Despite the uncertainty surrounding the minimum and maximum amounts, which depend on the design of the measures agreed upon in the coalition agreement between Union and SPD, FÖS highlights other dubious measures whose effects and costs are yet to be accurately evaluated. The issue with gas power plants is that while additional capacities might be required, they should be aimed at a binding transition to climate-friendly gases like hydrogen and not to the planned extent.

"The special asset is intended to enable additional investments in climate protection," laments Stefanie Langkamp, head of Politics at the Climate Alliance. However, the positive impact of the special asset is overshadowed by new climate-damaging incentives such as the increase in the commuting allowance or the promotion of additional gas power plants. Langkamp criticizes Union and SPD for seeking to slash key climate protection programs while simultaneously boosting the promotion of fossil infrastructures.

Anja Gebel from Germanwatch echoes similar concerns. "The planned incentives jeopardize the modernization of the German economy towards a climate-neutral and resilient future," she bemoans. Given the dearth of public funds and mounting climate risks, it's unconscionable to persist in propping up fossil business models.
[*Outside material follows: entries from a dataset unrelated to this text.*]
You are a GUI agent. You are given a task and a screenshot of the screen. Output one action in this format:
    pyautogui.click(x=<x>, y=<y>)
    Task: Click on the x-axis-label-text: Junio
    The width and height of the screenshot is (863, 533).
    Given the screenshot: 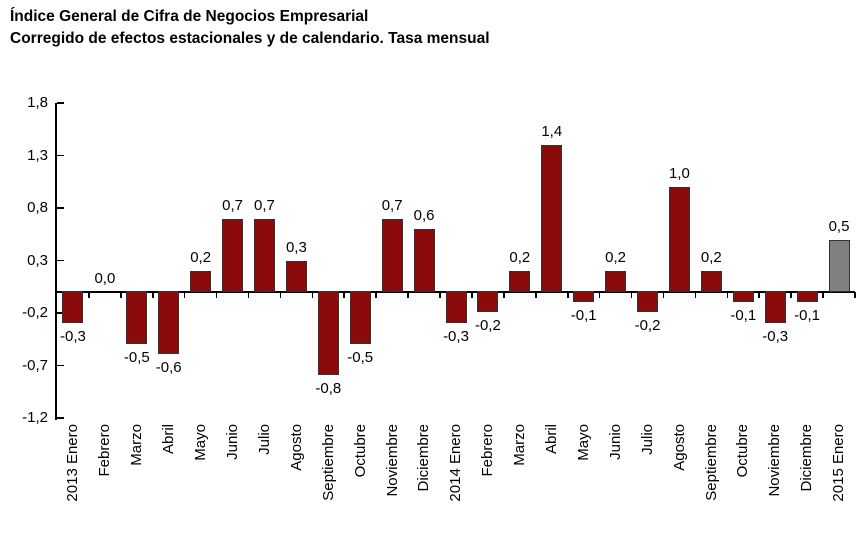 What is the action you would take?
    pyautogui.click(x=615, y=442)
    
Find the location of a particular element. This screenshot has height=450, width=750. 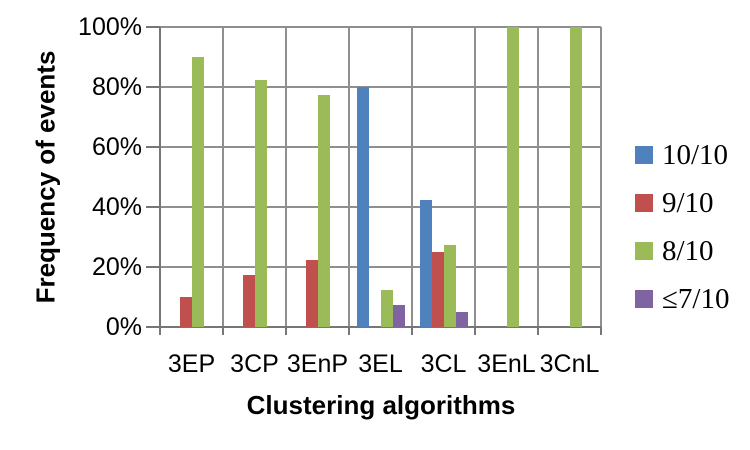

Instead, priority should be given to incentives that foster climate-friendly change and sustainable business models.

SubsidiesFederal GovernmentSocial Democratic Party (SPD)GermanyCoalition AgreementClimateGas Power PlantBerlinSocial Market EconomyKTFClimate Alliance

Sources: 1. Federal Government's Coalition Agreement 2021 – Climate and Energy 2. Climate-Damaging Subsidies in the German Energy and Transport Sectors 3. Position Paper: Future Power Mix 4. Climate Action & Resource Efficiency 5. The National Climate Action Plan – Measures and Goals

  1. The estimated value of climate-destructive subsidies in EC countries, such as Germany, could potentially equal the funding for the employment policy, averaging a staggering €10 billion annually.
  2. Swantje Fiedler, a researcher from the FÖS, warns that the coalition agreement between the Federal Government and the Social Democratic Party (SPD) contains measures that not only maintain but bolster existing climate-damaging subsidies, with the majority originating from the energy and transport sectors.
  3. The study specifically points out issues in the transport sector, such as the increase in the commuting allowance and the reduction in air traffic tax, and in the energy sector, including the share of fossil energies in the planned reduction of the electricity price and the promotion of new fossil gas power plants.
  4. The FÖS analysis also highlights subsidies for a lower industrial electricity price, cheaper agricultural diesel for agricultural businesses, compensations for industry due to the new EU emissions trading for transport and buildings, and agricultural compensations.
  5. Stefanie Langkamp, head of Politics at the Climate Alliance, laments that the special asset intended to enable additional investments in climate protection, is overshadowed by new climate-damaging incentives like the increase in the commuting allowance or the promotion of additional gas power plants.
  6. Anja Gebel from Germanwatch bemoans the planned incentives, stating they jeopardize the modernization of the German economy towards a climate-neutral and resilient future, and it is unconscionable to persist in propping up fossil business models when public funds and mounting climate risks are a concern. Instead, priority should be given to incentives that foster climate-friendly change and sustainable business models.